Il tema degli interstizi urbani presenti in ambiti fortemente consolidati è una situazione che si ripropone con una certa frequenza all’interno delle nostre città. La volontà del progettista di rovesciare la condizione di interruzione in intervallo attivo mi sembra una scelta motivata. La funzionalità dell’oggetto è pensata in continua mutazione in base alle esigenze espresse temporalmente dalla società che ne usufruisce.
Ma proprio perché la volontà è quella di creare un intervallo, e non di riempire un vuoto con un pieno, mi sembra giusto ripensare questi spazi attuando regole diverse dagli edifici adiacenti. Ovvero attraverso un’oculata analisi topologica, strutturare un vero e proprio progetto del vuoto, dove non è detto che siano contemplati i limiti spaziali tradizionali: ovviamente mi riferisco a pareti e solai in continuità tridimensionale a formare una sorta di scatola. Lo spunto concettuale al quale mi riferisco è rendere questi luoghi ambiti di mediazione tra il costruito e lo spazio pubblico.

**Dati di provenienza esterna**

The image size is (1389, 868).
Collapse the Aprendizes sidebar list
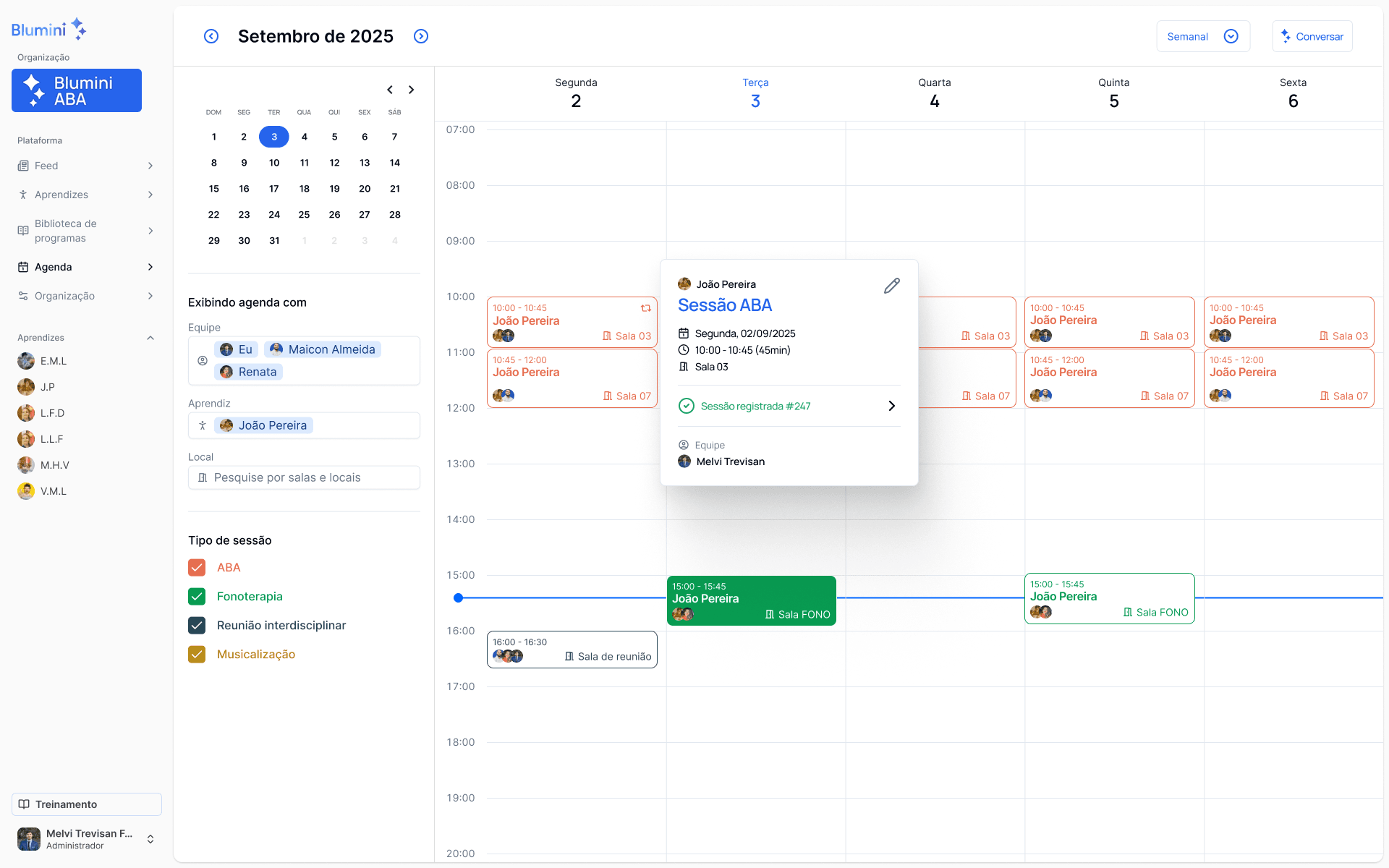pyautogui.click(x=150, y=337)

Da un’attenta analisi di ogni vuoto, poiché essi non saranno mai uguali per dimensioni, caratteristiche e relazioni con il contesto, partorire vari diagrammi che diverranno progetti unici, ma affini tra loro, di identificazione e denuncia dei luoghi urbani dimenticati o sottovalutati. Lo sforzo da attuare, a mio parere, è dunque quello di uscire da un processo di serializzazione, quindi industriale, che porterebbe il vuoto ad alienarsi dalla dimensione metropolitana, ed operare un processo di diversificazione e di integrazione con il contesto di ogni singola situazione.